Studies on impact of supply chain activities of transportation, packaging and warehousing on the environment were conducted to understand SCM’s contribution to carbon footprint of a company. SCM operations was found to contribute to nearly 75% of a company’s carbon footprint. The sole focus of business on customer satisfaction from reduction of costs and faster delivery further enhance the negative effects of logistics on environment. Globalization, out sourcing and just-in-time inventory management systems have further reduced the control over logistics activities. The complexity of the new supply chains as a result of new markets and opportunities could further damage the environment, unless steps are taken to prevent it. Transparency, integration and coordination between the supply chain players is necessary to streamline these complex supply networks. The pressure for short-term profits often lead to overlook on long term durability of the business. Sustainability is the key to this solution. SCM has a wide range of influence on various stages of the life cycle of materials, and is thereby an excellent platform to initiate sustainability across all products, services and processes that a company is currently engaging in. Any change or chance for optimizing the operations through sustainability needs to start from the top management. In order for the board of members to consider sustainability as a solution, it is necessary to address sustainability in terms of its benefits of resource efficiency. Quantification of long term benefits from sustainability is often difficult and the proposal for sustainability in supply chain falls short of approval. The focus for commitment should thereby be on business volatility and profit generation, for capturing the board’s attention. Some of the practices like compulsory standard maintenance by suppliers goes a long way towards ensuring sustainability across the supply chain. Government legislations further ensure acceptance of sustainability by companies. Legislations like the Landfill Tax by the UK government ensure development of proper waste management and disposal systems. Legislation, and collaboration between stakeholders are some of the suggested ways to create confidence among companies to follow the sustainable way of business. For that, ample knowledge of sustainability and its incorporation into business operations is essential.

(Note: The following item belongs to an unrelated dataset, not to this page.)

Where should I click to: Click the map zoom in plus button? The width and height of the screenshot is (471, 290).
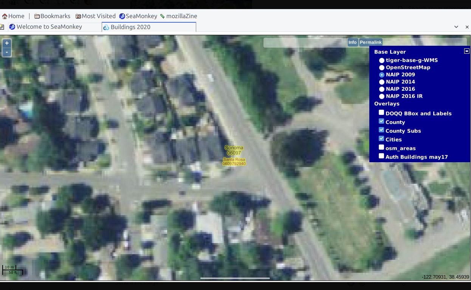coord(6,43)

SUSTAINABLE SUPPLY CHAIN MANAGEMENT (SSCM)

Sustainable supply chain management encompasses a set of sustainable logistics practices designed to include environmental parameters into the forward and reverse logistics supply chains. Supply chain sustainability is the management of environmental, social and economic impacts, and the encouragement of good governance practices, throughout the lifecycles of goods and services. The objective of supply chain sustainability is to create, protect and grow long-term environmental, social and economic value for all stakeholders involved in bringing products and services to market. Sustainability is often measured in terms of the triple bottom line of economic, social and environmental impacts, while supply chain sustainability is rated using social, ethical, cultural, and health footprints (SECH). The increasing awareness among customers regarding SECH ratings and its’ significance, combined with their involvement with NGOs and reaction to unethical companies has forced companies to ensure sustainability in their supply chain. Reducing packaging waste, supplier assessment for sustainable practices, development of sustainable products, reducing carbon footprint, compliance with eco standards and specifications are some of the practices of SSCM. SSCM integration is necessary into the supply chain activities of product design, procurement, manufacturing, logistics, distribution and returns management. Business sustainability initiatives are often conducted under the title of ‘Corporate Sustainability’ Corporate sustainability can be defined as meeting needs of current stakeholders without compromising ability to meet the needs of the future stakeholders.